When the New Testament addresses parenting, it is the father who is addressed. There are only two places in the New Testament where parenting is explicitly dealt with.
“Fathers, do not provoke your children to anger, but bring them up in the discipline and instruction of the Lord.” (Ephesians 6:4 ESV)
“Fathers, do not provoke your children, lest they become discouraged.” (Colossians 3:21 ESV)
The father is the head. The father is responsible.
Adam’s first sin was that he failed to be responsible. Following on the heels of this, he sinned by failing to take responsibility for his irresponsibility. First, Adam does nothing. He received the charge to keep, to guard and protect the garden. When the snake came. He did nothing.
“So when the woman saw that the tree was good for food, and that it was a delight to the eyes, and that the tree was to be desired to make one wise, she took of its fruit and ate, and she also gave some to her husband who was with her, and he ate.” (Genesis 3:6 ESV)
When Adam did do something, it was just as bad as his doing nothing; he blamed his wife. “The woman whom you gave to be with me, she gave me fruit of the tree, and I ate (Genesis 3:12 ESV).”
When there was sin in the garden, God came calling for Adam. Men, when the fruit of sin is eaten in your home, when the lies of Satan are tolerated in your garden, it’s you God will call for. When a general loses a war, he can’t whine about the soldiers. A good general will bark at the soldiers, but he may not blame them. This isn’t to give a father license to bark, but to show the sissiness of blame shifting.
Responsibility travels upstream. You can’t float the boat of responsibility downstream with a thousand oars. Responsibility always goes up, so you can’t pass the blame down. Fathers, beware of blame shifting in the home, for the only step up from you is the Father. This is what Adam did when he said, “The woman whom you gave to be with me.”
Sacrificial responsibility is something a man can bear only in the Second Adam—the Christ, who though innocent, bore responsibility for our sins.

::::::::

- **Explore the material**
[A] According to the passage on fatherhood, how many places in the New Testament explicitly deal with parenting?
[B] Reproduce a section of the passage on fatherhood word for word, beginning at the words "Responsibility travels upstream." and stopping after "for our sins.".
The entries that follow the passage on fatherhood aren't needed for anything here.

::::::::

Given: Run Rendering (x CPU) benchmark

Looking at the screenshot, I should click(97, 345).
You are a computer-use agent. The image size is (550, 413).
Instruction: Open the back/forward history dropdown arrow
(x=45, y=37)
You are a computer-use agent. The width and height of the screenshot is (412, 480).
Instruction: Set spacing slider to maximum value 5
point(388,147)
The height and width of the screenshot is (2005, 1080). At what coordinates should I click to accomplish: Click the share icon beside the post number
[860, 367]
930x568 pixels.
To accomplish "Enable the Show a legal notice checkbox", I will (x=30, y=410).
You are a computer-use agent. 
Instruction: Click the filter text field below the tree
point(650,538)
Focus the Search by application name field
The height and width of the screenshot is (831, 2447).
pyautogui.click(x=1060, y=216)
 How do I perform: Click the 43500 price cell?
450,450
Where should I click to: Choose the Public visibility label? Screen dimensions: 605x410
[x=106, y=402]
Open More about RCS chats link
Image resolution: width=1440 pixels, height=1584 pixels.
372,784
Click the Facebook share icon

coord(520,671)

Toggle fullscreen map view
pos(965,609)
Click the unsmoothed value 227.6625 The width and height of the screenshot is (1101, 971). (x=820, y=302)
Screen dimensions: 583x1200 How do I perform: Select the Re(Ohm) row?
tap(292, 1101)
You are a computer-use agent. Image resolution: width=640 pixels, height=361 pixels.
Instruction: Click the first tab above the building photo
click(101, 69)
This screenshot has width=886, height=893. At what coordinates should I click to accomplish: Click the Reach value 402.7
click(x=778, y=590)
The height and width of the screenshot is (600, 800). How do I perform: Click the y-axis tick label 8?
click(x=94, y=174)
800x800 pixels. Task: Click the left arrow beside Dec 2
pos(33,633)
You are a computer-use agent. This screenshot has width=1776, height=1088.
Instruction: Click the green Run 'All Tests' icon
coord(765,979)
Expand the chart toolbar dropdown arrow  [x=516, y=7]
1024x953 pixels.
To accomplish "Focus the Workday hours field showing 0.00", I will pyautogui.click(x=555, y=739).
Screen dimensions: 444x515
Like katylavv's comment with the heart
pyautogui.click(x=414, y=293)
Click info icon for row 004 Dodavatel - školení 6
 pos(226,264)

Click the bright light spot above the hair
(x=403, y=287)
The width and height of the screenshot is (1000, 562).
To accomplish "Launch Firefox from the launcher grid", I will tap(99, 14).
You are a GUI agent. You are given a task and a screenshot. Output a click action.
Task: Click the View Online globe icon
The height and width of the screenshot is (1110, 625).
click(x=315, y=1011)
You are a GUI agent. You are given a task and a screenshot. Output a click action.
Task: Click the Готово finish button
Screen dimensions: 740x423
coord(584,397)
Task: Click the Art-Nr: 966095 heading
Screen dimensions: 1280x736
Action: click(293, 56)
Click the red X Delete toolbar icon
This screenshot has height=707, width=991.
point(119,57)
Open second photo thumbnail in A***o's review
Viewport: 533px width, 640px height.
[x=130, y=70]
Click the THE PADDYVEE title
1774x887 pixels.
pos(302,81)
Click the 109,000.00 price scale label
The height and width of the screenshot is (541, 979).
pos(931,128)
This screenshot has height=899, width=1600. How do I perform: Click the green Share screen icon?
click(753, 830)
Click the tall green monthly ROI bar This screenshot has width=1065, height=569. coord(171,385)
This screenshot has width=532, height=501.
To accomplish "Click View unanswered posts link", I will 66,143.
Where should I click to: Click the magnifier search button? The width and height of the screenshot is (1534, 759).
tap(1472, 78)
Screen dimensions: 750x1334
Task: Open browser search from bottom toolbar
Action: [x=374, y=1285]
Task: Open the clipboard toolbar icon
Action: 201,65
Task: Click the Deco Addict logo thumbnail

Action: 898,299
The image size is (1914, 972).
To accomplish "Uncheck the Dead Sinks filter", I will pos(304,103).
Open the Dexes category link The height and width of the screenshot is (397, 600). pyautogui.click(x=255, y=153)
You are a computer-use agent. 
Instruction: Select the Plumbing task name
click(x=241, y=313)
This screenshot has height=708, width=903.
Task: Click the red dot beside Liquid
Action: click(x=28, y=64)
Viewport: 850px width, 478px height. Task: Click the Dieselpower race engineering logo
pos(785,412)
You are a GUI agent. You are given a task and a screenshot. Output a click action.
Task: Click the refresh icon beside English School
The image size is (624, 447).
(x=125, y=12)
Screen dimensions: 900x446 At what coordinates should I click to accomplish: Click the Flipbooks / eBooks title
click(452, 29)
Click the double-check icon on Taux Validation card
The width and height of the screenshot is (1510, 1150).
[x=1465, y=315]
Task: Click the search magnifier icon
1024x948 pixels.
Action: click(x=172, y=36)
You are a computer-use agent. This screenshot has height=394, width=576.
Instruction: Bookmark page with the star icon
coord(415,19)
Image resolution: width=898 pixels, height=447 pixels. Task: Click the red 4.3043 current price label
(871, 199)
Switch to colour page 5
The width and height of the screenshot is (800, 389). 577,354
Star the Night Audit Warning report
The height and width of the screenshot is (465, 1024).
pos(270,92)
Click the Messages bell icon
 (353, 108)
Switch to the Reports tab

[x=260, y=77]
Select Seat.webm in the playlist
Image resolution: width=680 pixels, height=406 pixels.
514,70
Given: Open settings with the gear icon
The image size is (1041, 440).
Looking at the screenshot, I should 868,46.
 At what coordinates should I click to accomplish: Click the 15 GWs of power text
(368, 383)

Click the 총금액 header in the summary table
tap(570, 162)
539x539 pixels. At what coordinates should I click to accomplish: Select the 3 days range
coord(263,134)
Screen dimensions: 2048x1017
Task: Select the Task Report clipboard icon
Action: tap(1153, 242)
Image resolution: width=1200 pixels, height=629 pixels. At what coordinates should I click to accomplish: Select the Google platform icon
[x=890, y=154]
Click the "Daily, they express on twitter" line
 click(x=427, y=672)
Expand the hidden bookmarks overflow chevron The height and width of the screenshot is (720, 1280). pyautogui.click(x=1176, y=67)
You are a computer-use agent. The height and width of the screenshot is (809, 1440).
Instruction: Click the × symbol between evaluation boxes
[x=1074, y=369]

::::::::

- **Solved problems**
[A] Two places.

[B]
Responsibility travels upstream. You can’t float the boat of responsibility downstream with a thousand oars. Responsibility always goes up, so you can’t pass the blame down. Fathers, beware of blame shifting in the home, for the only step up from you is the Father. This is what Adam did when he said, “The woman whom you gave to be with me.”
Sacrificial responsibility is something a man can bear only in the Second Adam—the Christ, who though innocent, bore responsibility for our sins.